(Stored data entries)
+===+
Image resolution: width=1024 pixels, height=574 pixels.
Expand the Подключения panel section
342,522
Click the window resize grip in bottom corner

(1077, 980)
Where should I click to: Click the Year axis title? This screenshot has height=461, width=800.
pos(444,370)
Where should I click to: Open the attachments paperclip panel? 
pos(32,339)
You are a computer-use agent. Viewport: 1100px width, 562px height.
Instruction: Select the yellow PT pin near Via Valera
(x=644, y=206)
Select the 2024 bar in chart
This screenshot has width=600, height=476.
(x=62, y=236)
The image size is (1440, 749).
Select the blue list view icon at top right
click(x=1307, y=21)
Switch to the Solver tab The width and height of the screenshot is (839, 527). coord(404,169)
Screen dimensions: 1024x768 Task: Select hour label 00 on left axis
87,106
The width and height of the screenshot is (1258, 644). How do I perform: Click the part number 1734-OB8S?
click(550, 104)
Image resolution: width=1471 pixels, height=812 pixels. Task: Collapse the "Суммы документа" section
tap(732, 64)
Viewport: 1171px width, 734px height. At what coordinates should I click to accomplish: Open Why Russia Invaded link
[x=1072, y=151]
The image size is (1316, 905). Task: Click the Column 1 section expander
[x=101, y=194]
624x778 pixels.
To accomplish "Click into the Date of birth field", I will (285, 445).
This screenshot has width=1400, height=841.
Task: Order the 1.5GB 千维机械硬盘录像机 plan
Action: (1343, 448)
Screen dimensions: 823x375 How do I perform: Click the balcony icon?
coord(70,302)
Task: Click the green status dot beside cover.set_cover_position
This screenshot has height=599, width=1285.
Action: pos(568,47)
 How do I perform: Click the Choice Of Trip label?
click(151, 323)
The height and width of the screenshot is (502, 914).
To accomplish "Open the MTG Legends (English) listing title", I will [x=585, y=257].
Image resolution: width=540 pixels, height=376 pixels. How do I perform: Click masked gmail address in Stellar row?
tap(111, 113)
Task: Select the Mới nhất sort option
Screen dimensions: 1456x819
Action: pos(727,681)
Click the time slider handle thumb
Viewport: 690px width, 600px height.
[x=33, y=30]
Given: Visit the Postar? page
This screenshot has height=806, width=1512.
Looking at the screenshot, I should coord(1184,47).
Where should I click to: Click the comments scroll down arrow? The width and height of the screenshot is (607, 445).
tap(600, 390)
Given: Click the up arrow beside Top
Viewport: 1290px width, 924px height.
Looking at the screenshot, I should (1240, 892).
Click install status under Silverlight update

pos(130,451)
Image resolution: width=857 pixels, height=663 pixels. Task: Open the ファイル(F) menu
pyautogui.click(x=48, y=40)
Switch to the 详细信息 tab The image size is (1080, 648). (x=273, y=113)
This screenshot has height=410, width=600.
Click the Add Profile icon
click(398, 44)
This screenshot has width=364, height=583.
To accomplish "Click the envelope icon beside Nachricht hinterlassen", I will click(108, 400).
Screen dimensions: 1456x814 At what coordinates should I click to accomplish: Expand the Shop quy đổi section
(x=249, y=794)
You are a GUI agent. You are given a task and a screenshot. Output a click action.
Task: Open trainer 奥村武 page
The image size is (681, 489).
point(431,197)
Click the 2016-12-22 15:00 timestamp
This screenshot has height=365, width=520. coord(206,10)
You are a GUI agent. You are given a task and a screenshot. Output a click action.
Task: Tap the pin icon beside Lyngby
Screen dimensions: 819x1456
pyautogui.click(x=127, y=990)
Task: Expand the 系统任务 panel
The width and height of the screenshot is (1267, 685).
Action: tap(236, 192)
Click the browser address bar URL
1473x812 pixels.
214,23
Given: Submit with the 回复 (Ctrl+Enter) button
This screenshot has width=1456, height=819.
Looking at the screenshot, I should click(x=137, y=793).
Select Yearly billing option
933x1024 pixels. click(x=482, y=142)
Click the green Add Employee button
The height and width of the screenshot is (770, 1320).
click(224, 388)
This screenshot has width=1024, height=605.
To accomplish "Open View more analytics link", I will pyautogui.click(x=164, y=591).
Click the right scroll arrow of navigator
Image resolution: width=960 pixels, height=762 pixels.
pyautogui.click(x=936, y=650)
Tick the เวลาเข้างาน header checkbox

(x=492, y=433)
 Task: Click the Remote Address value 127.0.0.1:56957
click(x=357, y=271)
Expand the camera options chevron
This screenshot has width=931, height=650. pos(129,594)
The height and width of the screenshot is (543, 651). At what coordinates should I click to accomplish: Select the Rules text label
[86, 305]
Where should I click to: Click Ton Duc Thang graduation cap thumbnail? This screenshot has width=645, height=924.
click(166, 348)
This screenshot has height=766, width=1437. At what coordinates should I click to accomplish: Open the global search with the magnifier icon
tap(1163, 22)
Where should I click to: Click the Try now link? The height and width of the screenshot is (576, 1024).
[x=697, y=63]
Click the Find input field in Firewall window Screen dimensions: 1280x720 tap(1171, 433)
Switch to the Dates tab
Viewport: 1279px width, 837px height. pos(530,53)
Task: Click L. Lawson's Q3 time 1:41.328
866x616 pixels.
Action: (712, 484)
+===+
◆ **Instructions to follow**
A copy of each line above that holds the word "green" is the expected answer.

◆ **Reply**
Task: Click the green status dot beside cover.set_cover_position
Click the green Add Employee button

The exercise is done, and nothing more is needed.